Phase Gate What ships
Dark — migration only Migration runs clean on staging console_deploys table exists; no UI yet
Alpha — API + action Sub-cards #1–5 merged Endpoints live behind feature flag FLAG_CONSOLE_DEPLOY_UI=false; action available for manual testing
Beta — workflow integration Sub-cards #6–7 merged Notify steps active in all 4 workflows; reconciler running
GA — UI Sub-cards #8–11 merged; ux-designer mockup reviewed Deploy button visible to ops+ role; flag removed

Feature flag: FLAG_CONSOLE_DEPLOY_UI (env var, default false). When false: Deploy button is not rendered; API endpoints return 501. This allows the back-end to be deployed independently of the UI.


11. Security Considerations

PII: requested_by stores the operator email address. Follows existing audit_log PII posture: 2-year retention, DSR erasure replaces email with [redacted] tombstone.

Retention: console_deploys rows retained indefinitely for operational history (no user PII beyond operator email). Purge policy: rows older than 2 years may be archived. Feature-developer should add a created_at index.

DSR: If an operator account is deleted, requested_by is tombstoned to [redacted:<admin_id_hash>] by the existing account erasure path. audit_correlation_id rows in audit_log follow the same redaction path.

Credential storage: - GITHUB_DISPATCH_TOKEN — env var, sourced from Infisical at boot. Never logged. Rotatable without redeploy. - DEPLOY_CALLBACK_HMAC_SECRET — env var on console (Infisical) and GitHub Environment secret. Must match. Rotating requires updating both locations. Runbook sub-card covers rotation procedure.

Callback security: HMAC-SHA256 with constant_time_compare. The secret is shared between the console and the four deploy workflows. If compromised, rotate in Infisical + all four GitHub Environment secrets simultaneously. A compromised secret allows a third party to inject fake status updates into deploy rows — it does not allow triggering deploys or accessing secrets.

Rate limiting: 5 deploys per surface per hour prevents runaway dispatch loops. Limit is enforced server-side; no client-side trust.

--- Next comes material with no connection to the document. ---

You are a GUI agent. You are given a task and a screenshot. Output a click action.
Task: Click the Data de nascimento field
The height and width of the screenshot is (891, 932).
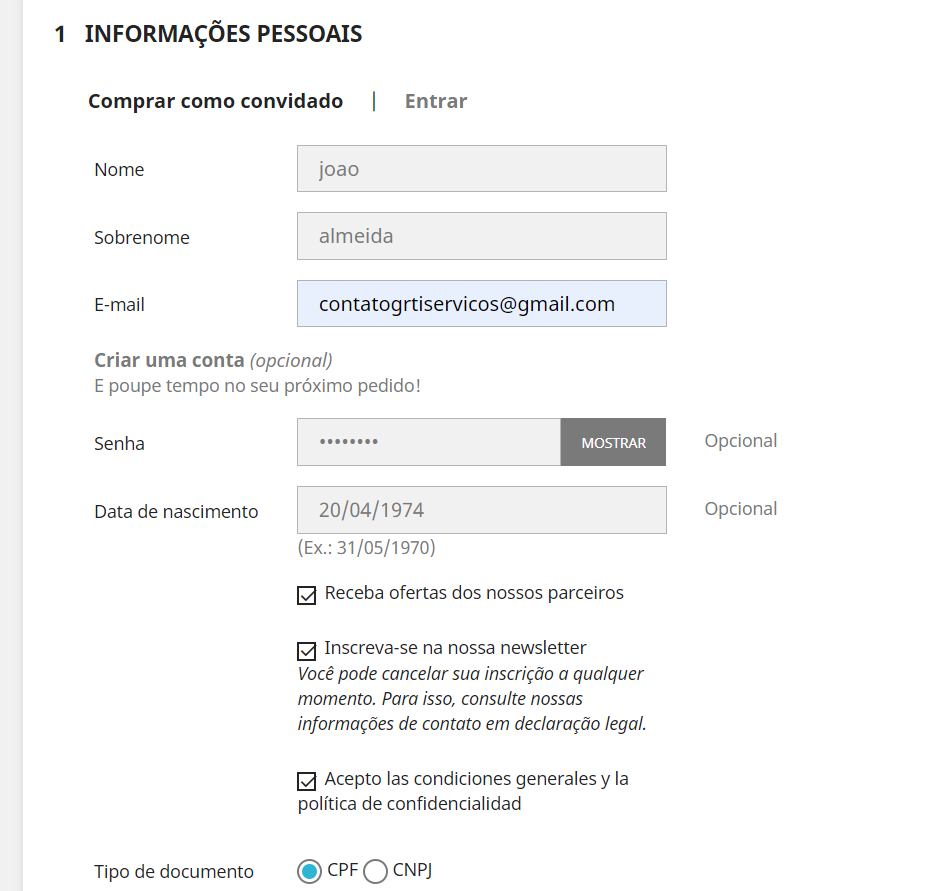coord(481,510)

GitHub dispatch token scope: GITHUB_DISPATCH_TOKEN needs only the actions:write scope on this repository. When GitHub Apps (#335, #336) land, this becomes a fine-grained app installation token scoped to a single repository and a single permission. Until then, the PAT scope must be documented and audited.

Breach: A breach of console_deploys exposes deploy history (operator email, target SHAs, log output). Log output may contain workflow step names and error messages but must not contain secrets (enforce via || true log suppression in the notify action — do not echo secrets into log_line). Breach notification follows the platform GDPR breach path; notify Kristerpher within 72 hours of discovery.

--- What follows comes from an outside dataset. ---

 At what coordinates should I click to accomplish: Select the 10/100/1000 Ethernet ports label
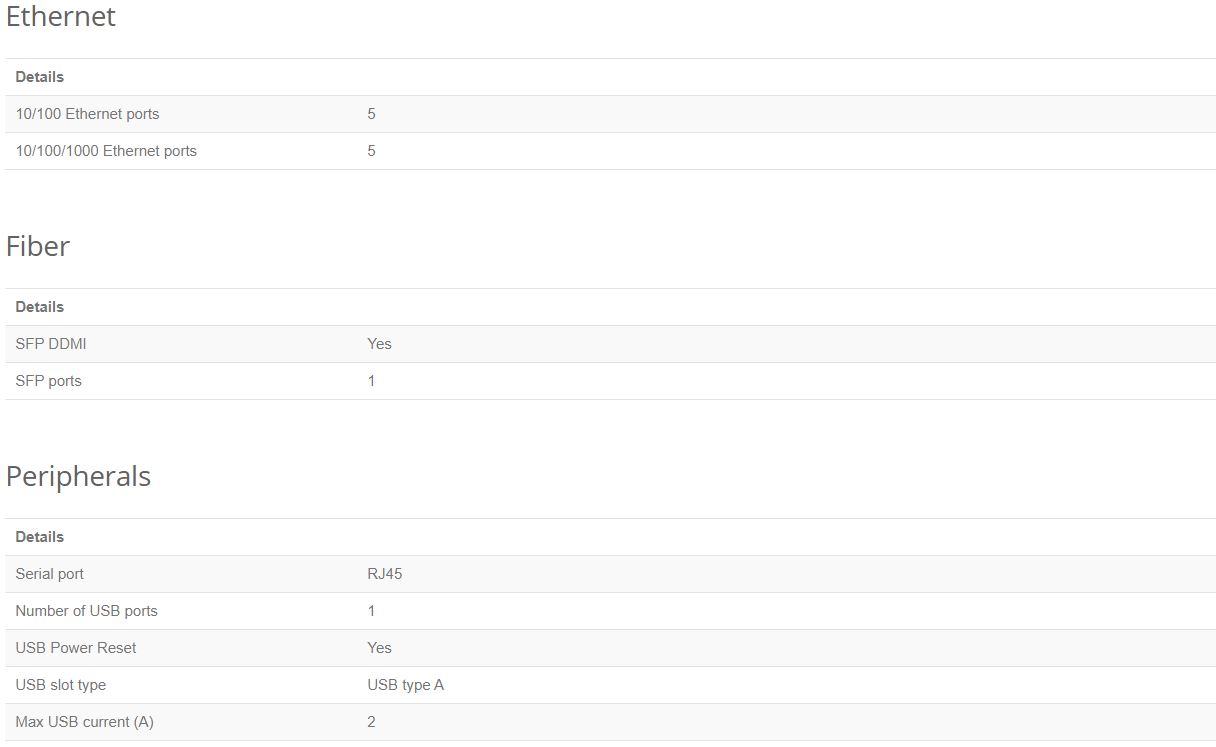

Kill-switch: DEPLOY_FREEZE_OVERRIDE=1 (existing mechanism from ADR-0028) gates all console-triggered deploys. The freeze check runs before workflow_dispatch is called.


12. Open Questions

These block sub-card claims until resolved:

OQ-1 (blocks #8, ux-designer card #11): What is the exact confirmation phrase pattern for each surface? The spec proposes deploy <surface_id> to <target_env>. Confirm this is the right shape, or specify alternatives (e.g., deploy api to production).

OQ-2 (blocks #6): The four workflows in scope are deploy-heroku.yml, deploy-console.yml, deploy-customer-docs.yml, deploy-status-page.yml. deploy-status-worker.yml is out of scope for v1 — confirm this is correct or add it to scope.

OQ-3 (blocks #9): DEPLOY_CALLBACK_HMAC_SECRET must be provisioned in Infisical before the console can verify callbacks. Who provisions it and at what path? Proposed: /Console/prod/DEPLOY_CALLBACK_HMAC_SECRET and /Console/staging/DEPLOY_CALLBACK_HMAC_SECRET. Confirm path convention with vault operator.

OQ-4 (blocks #2): GITHUB_DISPATCH_TOKEN scope and owner. The token must have actions:write on raxx-app/TradeMasterAPI. Is the existing agent PAT adequate, or does a dedicated service account token need to be provisioned?

OQ-5 (blocks #7): The reconciler polls api.github.com every 60 seconds for active dispatches. At current deploy cadence this is minimal. If more than ~20 deploys are active simultaneously, the reconciler should batch calls or use a GitHub App token with higher rate limits. Accept this as a v1 limitation?